Roy Keane Critiques English Arrogance After World Cup Exit
Roy Keane has never had much time for English delusion. A World Cup semi-final defeat to Argentina has only hardened his stance.
As the inquest rages over England’s latest near-miss, the former Manchester United captain has turned his fire not on Thomas Tuchel or the players, but on the mood music around them – the fans, the pundits, the expectation that this team should be winning World Cups.
A Semi-Final, A Meltdown
England were within touching distance. Anthony Gordon’s goal in Atlanta had them dreaming of a first World Cup final since 1966, only for Argentina to turn the night on its head.
Enzo Fernandez struck late. Lautaro Martínez followed.

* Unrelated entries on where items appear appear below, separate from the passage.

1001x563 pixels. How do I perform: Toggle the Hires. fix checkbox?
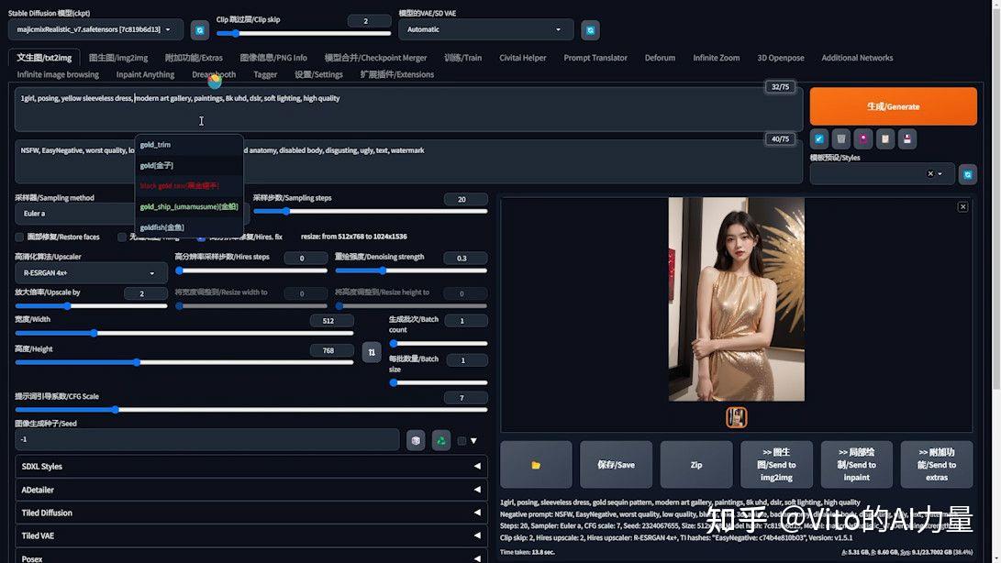tap(201, 237)
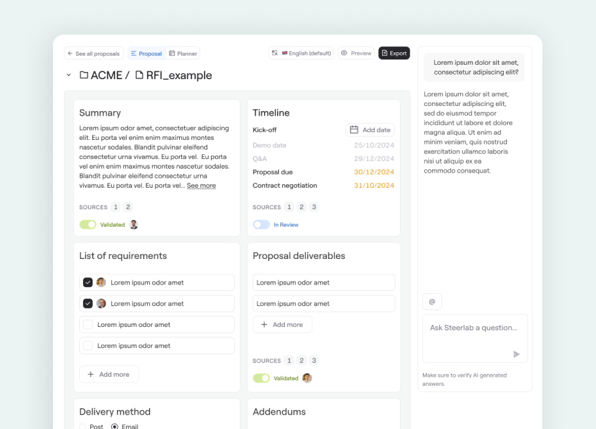Image resolution: width=596 pixels, height=429 pixels.
Task: Collapse the breadcrumb with the chevron
Action: coord(69,75)
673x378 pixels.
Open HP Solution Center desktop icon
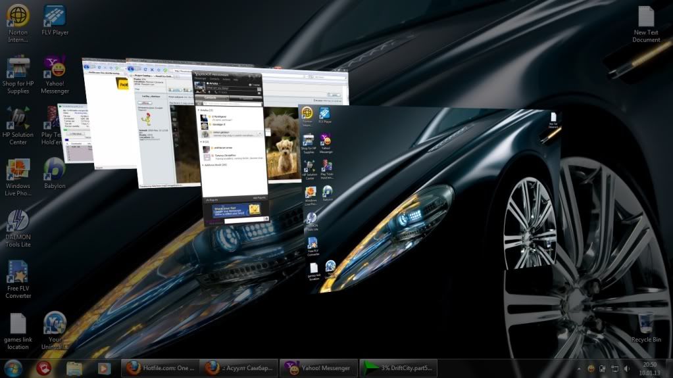(x=18, y=118)
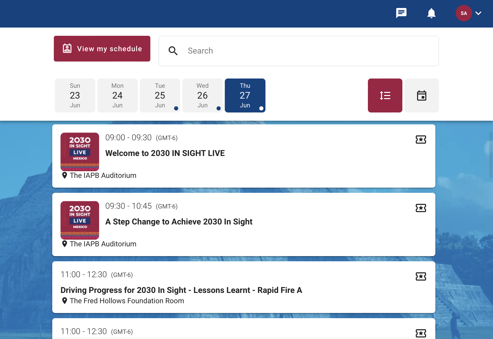Switch to Wed 26 Jun
Screen dimensions: 493x339
[202, 95]
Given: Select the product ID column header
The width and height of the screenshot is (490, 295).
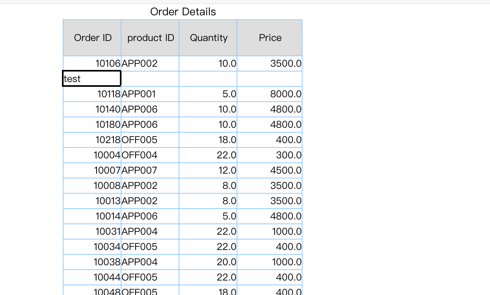Looking at the screenshot, I should [150, 38].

Lionel Scaloni’s side marched into a second consecutive World Cup final, and England were left staring at another “what if?” on the biggest stage.
The reaction back home was instant and unforgiving. Tuchel, hired precisely because of his reputation as a serial winner, was placed squarely in the firing line. Tactics, substitutions, selection – every decision was shredded. For many, a semi-final wasn’t a step forward. It was a failure.

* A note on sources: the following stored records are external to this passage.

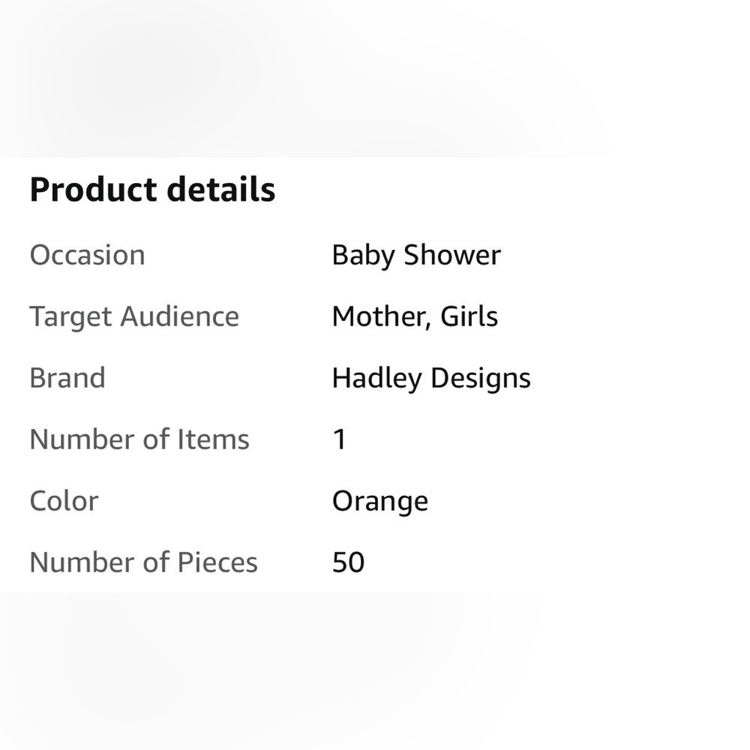
Task: Select the Brand label
Action: [x=68, y=378]
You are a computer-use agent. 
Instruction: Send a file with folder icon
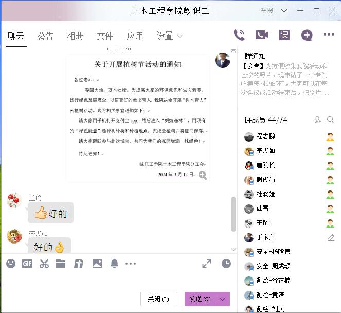tap(61, 264)
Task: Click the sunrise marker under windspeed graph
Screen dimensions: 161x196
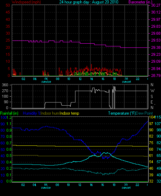Action: pyautogui.click(x=46, y=82)
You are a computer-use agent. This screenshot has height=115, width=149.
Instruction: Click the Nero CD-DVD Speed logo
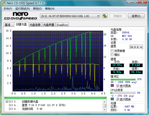tap(21, 16)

Keane sees something deeper.
Crouch’s Tweet, England’s Ego
On the latest episode of Stick To Football, Keane sat alongside Gary Neville, Ian Wright and Peter Crouch as they picked through the wreckage of England’s campaign.
Crouch admitted he was stunned by the fury that greeted the defeat. He pointed to a tweet he posted after the Argentina loss – one he has since deleted – as the flashpoint.
“Gutted we are out, but watching Argentina was an experience, Messi's a genius and a hard bastard as well like the rest of them. I'm proud of our lads and what they've achieved at the World Cup, some real heroes emerged and it was a pleasure to have been here for it.”
A fairly measured reflection. Respect for Argentina. Pride in England. No abuse, no conspiracy theories.
The replies were vicious.
For Keane, that backlash was the perfect snapshot of what he believes is wrong with the English football psyche.
“I think this is the bit of arrogance with English fans comes into it and pundits or whatever because, what they got beaten in a semi-final?” he said on the show. “The World Cup is going on for nearly 100 years and England have won it once. There's been 23 World Cups so why are they thinking they should be winning it? They're competing, they came up short, that's what happens in sport unfortunately.”
No sugar-coating. No pandering. Just a reminder of the cold numbers: one trophy in almost a century of tournaments.
Fine Margins, Harsh Judgements
This England squad was widely billed as one that could go all the way. A deep pool of attacking talent. A Champions League-winning coach. A pathway that seemed, on paper, manageable.
That framing has fuelled the anger. If you buy into the idea that this team had to win, then losing a semi-final automatically becomes a disaster.
Keane rejects that logic. He sees elite football for what it is – a world decided by inches and moments, where even the best-prepared sides can be undone by a ruthless opponent or a brief loss of control.
He argued that, given the level of competition and the reality of knockout football, a semi-final exit cannot simply be written off as some catastrophic failure, no matter how loudly the phone-ins and social feeds insist otherwise.
England competed. They led. They were undone by a reigning powerhouse driven by Lionel Messi and a group hardened by previous success. That, in Keane’s eyes, is sport at the top level, not some grand English tragedy.
The fury will roll on. Tuchel will continue to be dissected, the players will be rated and re-rated, and the next “golden generation” label will be dusted off soon enough.
But Keane’s challenge lingers in the background: until England’s expectations are rooted in history rather than hype, how many more semi-finals will feel like scandals instead of steps?